Eva, by the way, is played by Juliet Mills—daughter of Sir John, sister of Haley, and wife of Grease 2 heartthrob Maxwell Caulfield, who is eighteen years her junior; they’ve been married since 1980, when Mills was 39 and Caulfield was a dewy young 21. Ms. Mills, you’re an inspiration to us all.
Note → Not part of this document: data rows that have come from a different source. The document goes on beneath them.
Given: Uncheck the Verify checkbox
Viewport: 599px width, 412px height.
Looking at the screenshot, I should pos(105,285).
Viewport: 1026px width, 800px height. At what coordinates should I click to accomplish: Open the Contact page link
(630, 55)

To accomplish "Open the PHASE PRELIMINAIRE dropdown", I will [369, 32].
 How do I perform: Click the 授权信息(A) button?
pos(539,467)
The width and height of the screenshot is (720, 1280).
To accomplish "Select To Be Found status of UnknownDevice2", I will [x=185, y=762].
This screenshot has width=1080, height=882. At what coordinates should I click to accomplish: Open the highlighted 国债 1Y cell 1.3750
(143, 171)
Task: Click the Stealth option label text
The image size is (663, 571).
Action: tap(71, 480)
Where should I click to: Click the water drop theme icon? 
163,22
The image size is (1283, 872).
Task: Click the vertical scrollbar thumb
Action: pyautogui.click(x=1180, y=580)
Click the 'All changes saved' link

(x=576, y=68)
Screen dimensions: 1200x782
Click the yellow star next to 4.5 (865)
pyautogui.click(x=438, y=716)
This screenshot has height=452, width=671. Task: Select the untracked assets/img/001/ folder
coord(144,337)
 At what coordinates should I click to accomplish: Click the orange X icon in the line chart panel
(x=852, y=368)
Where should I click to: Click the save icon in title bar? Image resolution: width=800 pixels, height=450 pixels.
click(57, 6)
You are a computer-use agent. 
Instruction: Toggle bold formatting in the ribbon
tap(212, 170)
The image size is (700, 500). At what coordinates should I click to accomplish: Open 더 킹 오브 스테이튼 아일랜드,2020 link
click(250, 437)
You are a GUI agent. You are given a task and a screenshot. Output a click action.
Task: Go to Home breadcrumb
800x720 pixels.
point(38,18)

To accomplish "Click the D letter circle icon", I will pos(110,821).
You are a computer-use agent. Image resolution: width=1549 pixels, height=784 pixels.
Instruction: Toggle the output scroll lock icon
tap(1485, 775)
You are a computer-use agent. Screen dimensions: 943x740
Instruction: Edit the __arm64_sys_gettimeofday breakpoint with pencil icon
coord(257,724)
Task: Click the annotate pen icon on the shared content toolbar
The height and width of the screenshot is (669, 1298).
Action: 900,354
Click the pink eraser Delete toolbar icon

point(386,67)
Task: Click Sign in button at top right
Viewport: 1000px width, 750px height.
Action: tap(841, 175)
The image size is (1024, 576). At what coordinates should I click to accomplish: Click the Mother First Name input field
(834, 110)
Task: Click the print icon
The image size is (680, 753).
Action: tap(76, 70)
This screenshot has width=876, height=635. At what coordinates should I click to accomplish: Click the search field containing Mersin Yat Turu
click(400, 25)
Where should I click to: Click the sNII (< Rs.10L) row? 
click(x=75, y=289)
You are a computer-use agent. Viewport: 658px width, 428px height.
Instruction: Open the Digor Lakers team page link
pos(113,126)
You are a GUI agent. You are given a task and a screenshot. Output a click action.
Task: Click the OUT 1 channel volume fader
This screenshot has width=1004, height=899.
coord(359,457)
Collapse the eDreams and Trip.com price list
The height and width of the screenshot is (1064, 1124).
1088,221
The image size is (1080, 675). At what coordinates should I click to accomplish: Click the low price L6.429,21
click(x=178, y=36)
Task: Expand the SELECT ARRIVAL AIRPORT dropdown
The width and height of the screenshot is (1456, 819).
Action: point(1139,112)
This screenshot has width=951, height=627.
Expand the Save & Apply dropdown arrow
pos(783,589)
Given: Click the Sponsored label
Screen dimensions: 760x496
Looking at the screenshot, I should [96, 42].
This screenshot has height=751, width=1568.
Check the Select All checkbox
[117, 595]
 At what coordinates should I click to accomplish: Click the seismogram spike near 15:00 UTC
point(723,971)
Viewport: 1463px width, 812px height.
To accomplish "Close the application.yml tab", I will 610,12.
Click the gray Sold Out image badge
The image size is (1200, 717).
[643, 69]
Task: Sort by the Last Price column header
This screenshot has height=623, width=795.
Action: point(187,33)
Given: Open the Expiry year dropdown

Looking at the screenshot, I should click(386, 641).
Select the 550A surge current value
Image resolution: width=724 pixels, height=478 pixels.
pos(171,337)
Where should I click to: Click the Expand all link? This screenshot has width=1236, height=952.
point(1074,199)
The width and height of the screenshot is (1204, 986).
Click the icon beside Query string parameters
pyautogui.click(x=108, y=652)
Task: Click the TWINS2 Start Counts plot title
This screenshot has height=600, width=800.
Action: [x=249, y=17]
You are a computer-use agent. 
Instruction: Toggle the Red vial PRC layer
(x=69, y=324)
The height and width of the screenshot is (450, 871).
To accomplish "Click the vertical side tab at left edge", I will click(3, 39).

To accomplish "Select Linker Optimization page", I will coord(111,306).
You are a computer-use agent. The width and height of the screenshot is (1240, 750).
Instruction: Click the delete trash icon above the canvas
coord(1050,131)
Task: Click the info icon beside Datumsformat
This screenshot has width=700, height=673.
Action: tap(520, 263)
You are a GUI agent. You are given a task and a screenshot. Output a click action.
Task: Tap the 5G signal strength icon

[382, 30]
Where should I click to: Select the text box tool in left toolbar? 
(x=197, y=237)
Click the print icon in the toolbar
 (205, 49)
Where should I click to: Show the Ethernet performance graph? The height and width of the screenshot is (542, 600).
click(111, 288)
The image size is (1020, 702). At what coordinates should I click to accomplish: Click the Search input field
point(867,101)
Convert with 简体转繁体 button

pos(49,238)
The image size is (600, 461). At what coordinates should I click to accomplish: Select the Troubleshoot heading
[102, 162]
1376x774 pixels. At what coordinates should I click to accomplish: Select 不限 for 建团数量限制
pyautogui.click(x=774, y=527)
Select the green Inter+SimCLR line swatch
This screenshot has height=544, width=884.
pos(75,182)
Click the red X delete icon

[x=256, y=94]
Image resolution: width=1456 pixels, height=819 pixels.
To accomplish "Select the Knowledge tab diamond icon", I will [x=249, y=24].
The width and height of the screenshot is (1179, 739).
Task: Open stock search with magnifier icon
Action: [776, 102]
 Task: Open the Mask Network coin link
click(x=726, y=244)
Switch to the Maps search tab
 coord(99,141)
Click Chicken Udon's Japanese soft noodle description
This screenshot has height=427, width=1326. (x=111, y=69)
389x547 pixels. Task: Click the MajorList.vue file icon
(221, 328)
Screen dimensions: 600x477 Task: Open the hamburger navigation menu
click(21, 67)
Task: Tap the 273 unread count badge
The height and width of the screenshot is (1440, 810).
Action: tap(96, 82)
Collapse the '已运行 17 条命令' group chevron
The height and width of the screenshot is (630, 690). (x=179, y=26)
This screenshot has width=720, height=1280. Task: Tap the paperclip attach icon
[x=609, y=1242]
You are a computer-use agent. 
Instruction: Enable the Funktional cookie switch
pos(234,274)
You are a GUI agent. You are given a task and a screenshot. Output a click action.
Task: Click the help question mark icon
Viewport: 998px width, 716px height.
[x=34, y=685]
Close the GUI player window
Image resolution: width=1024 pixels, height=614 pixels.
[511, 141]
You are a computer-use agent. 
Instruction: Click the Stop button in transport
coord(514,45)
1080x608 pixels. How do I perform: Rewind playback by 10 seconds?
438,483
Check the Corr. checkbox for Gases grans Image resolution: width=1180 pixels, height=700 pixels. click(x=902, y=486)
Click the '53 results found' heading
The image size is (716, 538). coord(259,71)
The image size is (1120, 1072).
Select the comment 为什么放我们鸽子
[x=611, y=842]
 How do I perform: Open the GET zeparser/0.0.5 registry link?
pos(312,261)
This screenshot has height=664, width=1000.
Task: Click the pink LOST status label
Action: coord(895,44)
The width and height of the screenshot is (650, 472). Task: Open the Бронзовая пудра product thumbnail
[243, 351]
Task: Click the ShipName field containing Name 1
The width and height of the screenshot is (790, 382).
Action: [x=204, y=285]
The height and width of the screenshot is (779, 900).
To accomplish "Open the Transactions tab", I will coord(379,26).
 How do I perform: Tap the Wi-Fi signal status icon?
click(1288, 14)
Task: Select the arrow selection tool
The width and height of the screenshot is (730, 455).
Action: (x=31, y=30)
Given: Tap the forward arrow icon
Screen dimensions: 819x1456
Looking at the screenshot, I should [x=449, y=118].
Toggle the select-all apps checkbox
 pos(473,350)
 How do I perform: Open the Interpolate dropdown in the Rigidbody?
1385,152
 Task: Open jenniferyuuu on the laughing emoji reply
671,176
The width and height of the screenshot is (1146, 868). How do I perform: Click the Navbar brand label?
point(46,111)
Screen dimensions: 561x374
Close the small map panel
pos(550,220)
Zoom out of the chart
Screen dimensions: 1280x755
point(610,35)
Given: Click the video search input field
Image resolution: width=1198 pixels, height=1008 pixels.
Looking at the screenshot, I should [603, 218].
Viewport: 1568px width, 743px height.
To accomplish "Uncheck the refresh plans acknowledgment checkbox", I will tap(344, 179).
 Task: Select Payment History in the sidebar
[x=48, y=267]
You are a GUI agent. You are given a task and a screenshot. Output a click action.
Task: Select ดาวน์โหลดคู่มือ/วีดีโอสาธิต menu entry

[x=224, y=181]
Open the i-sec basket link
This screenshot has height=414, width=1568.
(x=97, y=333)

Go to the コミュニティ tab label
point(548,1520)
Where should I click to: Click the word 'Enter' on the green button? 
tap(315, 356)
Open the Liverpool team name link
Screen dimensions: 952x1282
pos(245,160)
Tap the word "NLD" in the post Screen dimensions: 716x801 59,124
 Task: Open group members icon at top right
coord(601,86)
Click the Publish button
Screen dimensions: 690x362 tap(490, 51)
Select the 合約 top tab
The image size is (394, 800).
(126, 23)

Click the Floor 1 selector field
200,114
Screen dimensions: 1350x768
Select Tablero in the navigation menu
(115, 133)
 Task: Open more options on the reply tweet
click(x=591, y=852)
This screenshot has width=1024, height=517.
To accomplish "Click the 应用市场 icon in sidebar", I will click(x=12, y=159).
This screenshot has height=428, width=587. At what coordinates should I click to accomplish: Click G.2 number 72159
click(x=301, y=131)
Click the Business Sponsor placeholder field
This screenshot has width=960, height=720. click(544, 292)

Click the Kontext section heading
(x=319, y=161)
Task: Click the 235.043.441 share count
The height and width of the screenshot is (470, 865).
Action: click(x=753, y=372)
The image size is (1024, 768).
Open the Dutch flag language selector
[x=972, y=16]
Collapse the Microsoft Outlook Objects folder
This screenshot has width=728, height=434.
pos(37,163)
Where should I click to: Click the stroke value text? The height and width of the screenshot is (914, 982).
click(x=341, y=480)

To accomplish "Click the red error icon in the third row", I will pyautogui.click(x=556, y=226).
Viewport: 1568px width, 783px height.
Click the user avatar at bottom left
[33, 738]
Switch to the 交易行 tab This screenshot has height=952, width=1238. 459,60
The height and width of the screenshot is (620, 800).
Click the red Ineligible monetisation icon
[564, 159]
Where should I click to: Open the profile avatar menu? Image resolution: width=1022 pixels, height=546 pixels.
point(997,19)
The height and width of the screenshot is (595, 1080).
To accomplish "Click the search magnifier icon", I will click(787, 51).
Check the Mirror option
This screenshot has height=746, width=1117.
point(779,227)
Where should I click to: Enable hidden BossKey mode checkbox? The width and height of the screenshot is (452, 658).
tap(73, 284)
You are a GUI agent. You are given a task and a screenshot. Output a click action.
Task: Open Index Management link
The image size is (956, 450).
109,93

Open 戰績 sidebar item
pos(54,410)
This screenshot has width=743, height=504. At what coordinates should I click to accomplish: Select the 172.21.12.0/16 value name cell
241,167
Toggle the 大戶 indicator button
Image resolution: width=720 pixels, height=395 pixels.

At the station, Napoleon and Illya spot a nervous, twitchy man wearing a phony beard. Assuming, erroneously, that he’s von Kreidel, they follow him onto the train. Because it’s New Year’s Eve, the train is jam-packed with drunken revelers, including a hard-partying, leggy blonde model who immediately sets her amorous sights on glacial, aloof Illya. The model, who is played by Jennifer Billingsley, goes unnamed for the whole episode (she’s listed in the credits simply as First Model), which is a crying shame, as her plucky and tireless attempts to shag Illya will provide this episode with a glorious running gag.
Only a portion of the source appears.